Hiking Chocolate Gulch
After arriving in the Sawtooths and realizing both how low the snow line was and how much snowmelt was pouring down the mountains we opted to consult the rangers since our intended hikes were all in the high country. As we suspected all the trails we had planned to do were closed. Phrases such as “chest deep water crossings,” “4 foot snowbanks less than a mile from the trailhead,” “snow line at 7,300 feet,” “record high snow year,” and “truck sunk up to the axles on the way to the trailhead,” punctuated the conversation as we inquired about specific trails high in the wilderness areas. Needless to say, the ranger convinced us to seek alternatives. Luckily he had a bunch of suggestions for us.
And so we began our second morning in the Sawtooths hiking Chocolate Gulch, a 4.5 mile low-country trail. Tom and I never would have considered doing any of the hikes at this elevation or this far south in the national forest but we found our expectations easily exceeded: Chocolate Gulch was the first of a few truly beautiful hikes.
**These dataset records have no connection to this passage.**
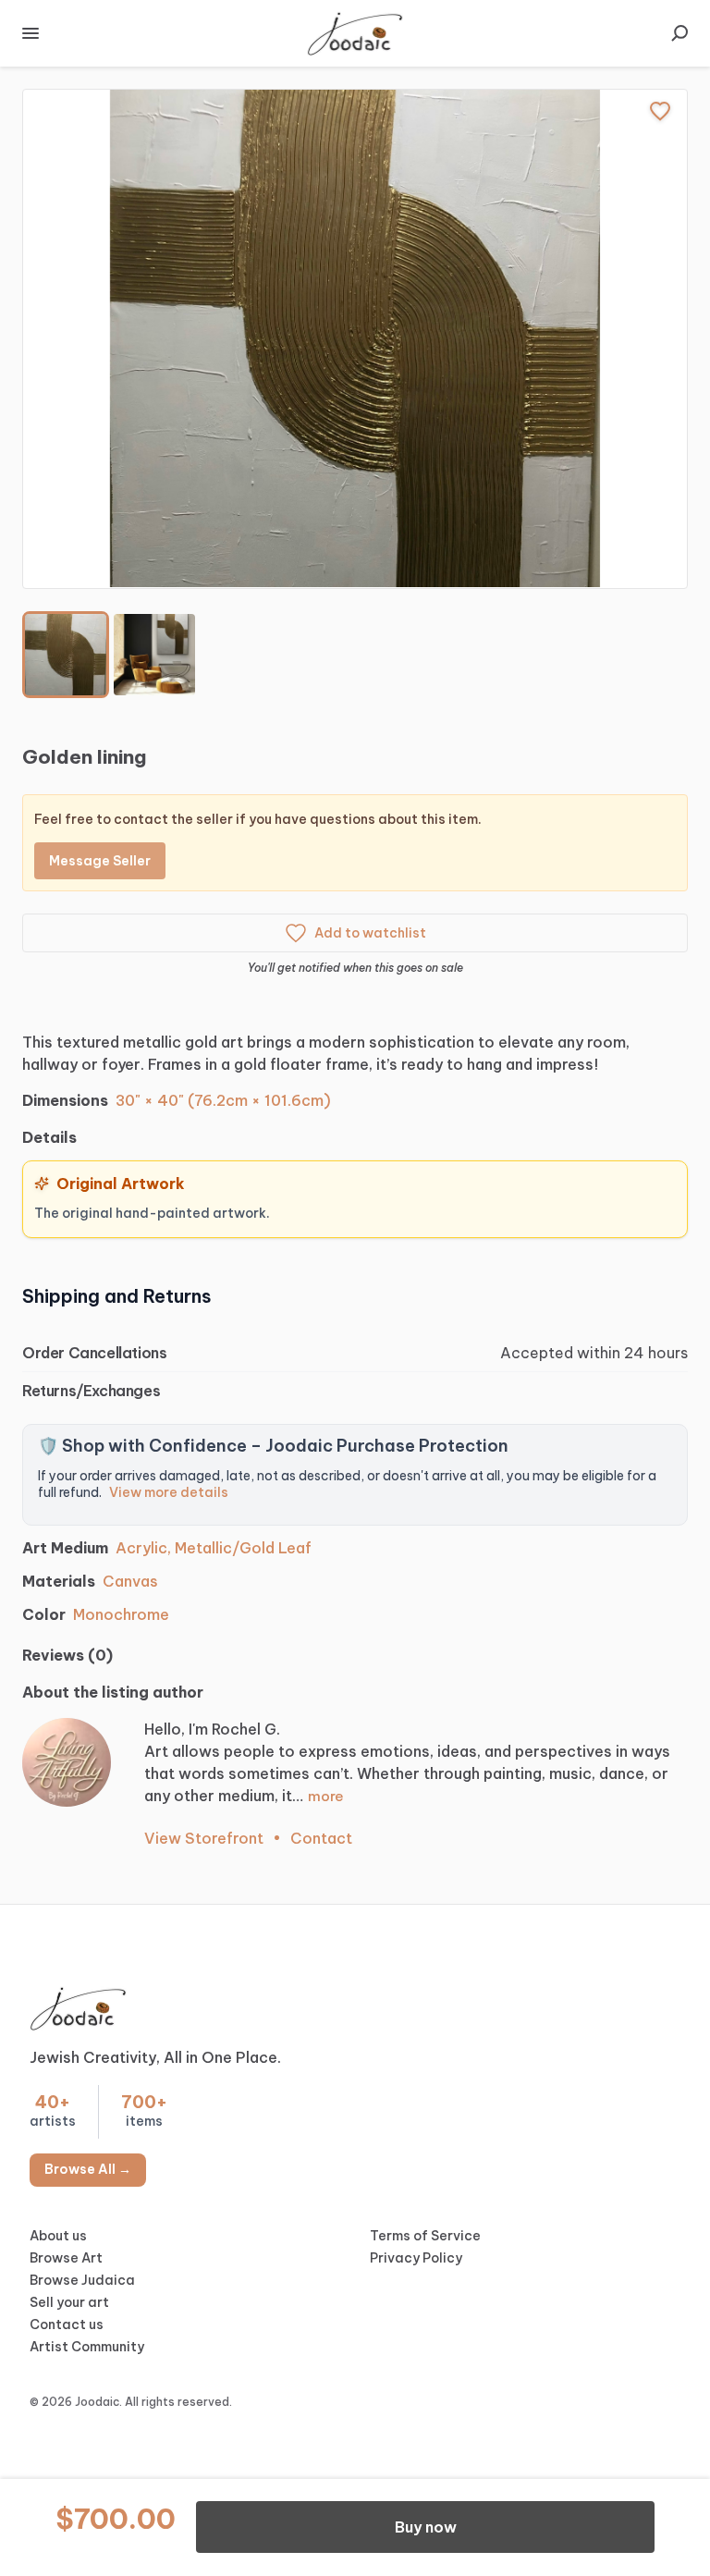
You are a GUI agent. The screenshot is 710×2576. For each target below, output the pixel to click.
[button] (355, 339)
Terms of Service (425, 2235)
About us (58, 2235)
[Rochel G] (66, 1762)
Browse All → (87, 2169)
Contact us (67, 2324)
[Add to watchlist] (660, 111)
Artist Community (87, 2346)
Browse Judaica (82, 2280)
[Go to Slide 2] (154, 654)
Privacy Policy (416, 2258)
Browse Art (66, 2258)
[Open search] (679, 33)
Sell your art (69, 2302)
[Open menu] (30, 33)
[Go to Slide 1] (65, 654)
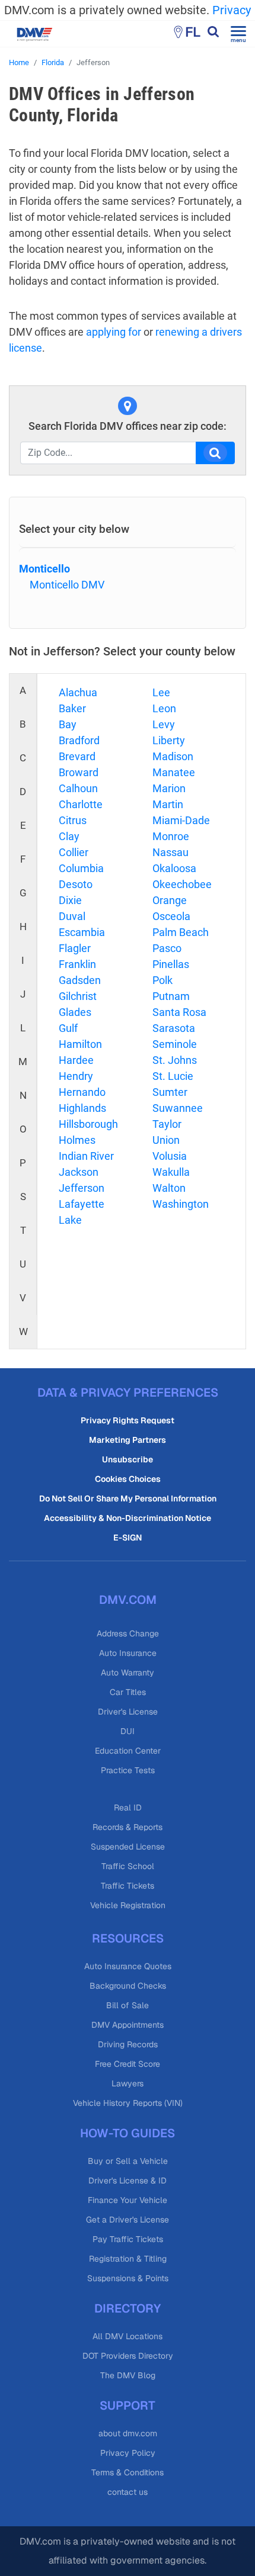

We walked the loop trail counterclockwise, beginning on a mostly flat section that ran north between the shore of the Big Wood River and the wildflower-covered cliffs. Less than a mile later however we started turning west with overlooks into the valley and views to the Boulder Mountains. At this point the trail began to gain some elevation. After another mile-plus walking through aspen and then pine we emerged in a high meadow punctuated by rocky outcroppings: It was here that we had the most spectacular views during the hike. The ruggedness of the outcroppings and the mountain meadows made us feel like we’d been suddenly transported to the wilderness despite our proximity to town and the fact that our phones began announcing that they were suddenly able to pick up service. After some extended photo taking along the ridge we followed the trail as it turned southeast through more meadows and open stretches where we got views of the mountains to the west. Finally we dropped into the gulch, descending the rather steep downhill back to the trailhead.